A side event, Tech Camp, would be held to bring together technology experts and media professionals, and representatives of non-governmental and international organizations to explore technology solutions to problems confronting journalists in conflict areas. It would be held at the CUNY [City University of New York] Graduate School of Journalism on 25 and 26 July.
Turning to more traditional business, she said that the Council would renew the mandates of the United Nations Mission in the South Sudan (UNMISS); African Union-United Nations Hybrid Operation in Darfur (UNAMID); United Nations Assistance Mission for Iraq (UNAMI); United Nations Peacekeeping Force in Cyprus (UNFICYP); United Nations Operation in Côte d’Ivoire (UNOCI); and the Monitoring Group of the 751/1907 Sanctions Committee concerning Somalia and Eritrea.
Regarding the Sudan and South Sudan, there would be consultations on 11 and 24 July on the security situation on the ground, as well as on implementation of the joint border verification and monitoring mechanism, the status of the agreement on oil and economic cooperation.
A briefing in consultations on 9 July by Derek Plumbly, the Special Coordinator for Lebanon, on the Secretary-General’s report on implementation of resolution 1701 (2006), would be an opportunity to get an update about the impact of the Syrian conflict on Lebanon. In addition, there would be a quarterly open debate on the Middle East on 23 July.
The Council would follow several other troubling situations, particularly in Syria, she said.
Responding to a question about Secretary of State Kerry’s planned visit to the United Nations and his recent shuttle diplomacy for the Middle East, as well as the role of the Quartet, Ms. DiCarlo said that her delegation would use “every possible avenue” to bring the two parties to the table.
Asked about a “Geneva II” peace conference on Syria, she said that the date had not been determined and no deadline had been set, but the meeting would be convened as soon as practical, noting that Mr. Kerry had a good discussion with Russian Foreign Minister Sergey Lavrov in Brunei to resolve some issues raised.
To an inquiry about why the United Nations retained a mission in Cyprus, where there was no conflict, at a time when it needed to maintain peacekeeping operations elsewhere, she said the Mission had helped a number of confidence-building measures, and it was half funded by the Government of Cyprus.

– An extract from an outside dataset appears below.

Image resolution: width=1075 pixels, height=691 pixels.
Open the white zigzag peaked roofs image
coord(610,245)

Asked if the Council would adopt an outcome at the 25 July debate on the Great Lakes region, she said she was anticipating a presidential statement.
On the recent protests in Egypt, she said that the country was not on the Council agenda, but Council members would be following developments closely.

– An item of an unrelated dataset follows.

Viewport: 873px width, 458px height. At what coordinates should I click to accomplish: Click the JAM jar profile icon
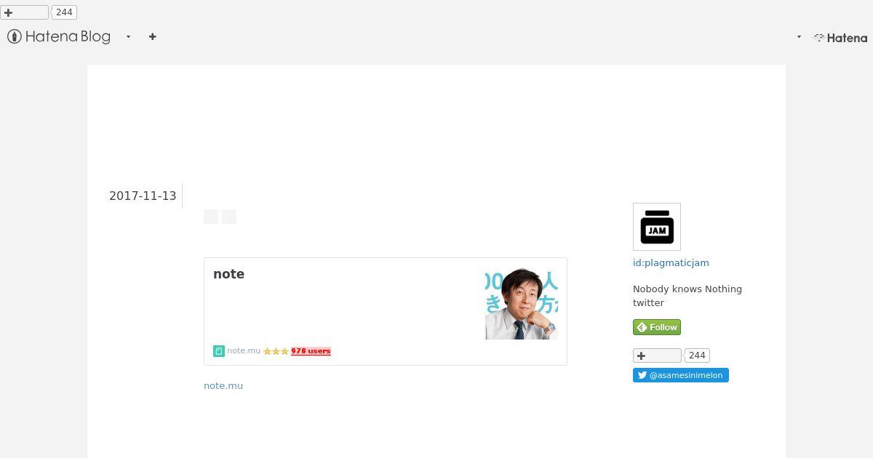657,227
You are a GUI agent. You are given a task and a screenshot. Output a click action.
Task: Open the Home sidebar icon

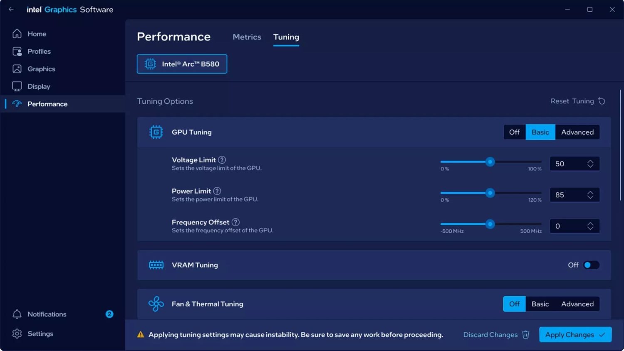tap(17, 34)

Further on Syria, she said that no Member State had formally requested a Council meeting on that situation, but it was on the United States’ “radar screen every day”.
Asked about a dialogue proposed by the Democratic People’s Republic of Korea, she said her delegation was open to it, but that nation had not fulfilled the commitment it had made in 2005 at the six-party talks.

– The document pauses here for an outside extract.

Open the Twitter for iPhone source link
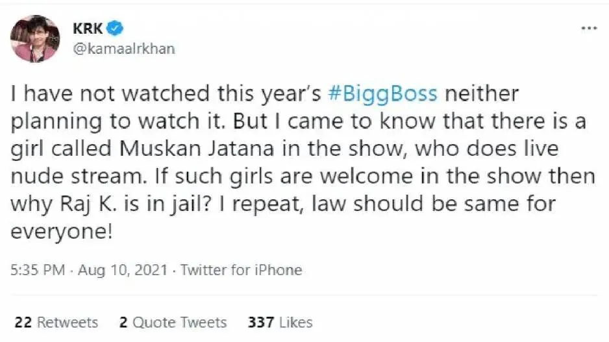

Regarding sanctions committees and reported violations by Iran, she said “we are monitoring all of Iran’s non-compliance”, adding that the Council would take action if necessary.
Asked if the United States would sign the Arms Trade Treaty, she said her Government had already announced its intention to sign it after all the official United Nations translations of the document were completed. Member States had 90 days to challenge the final translation and that period had not expired, she said.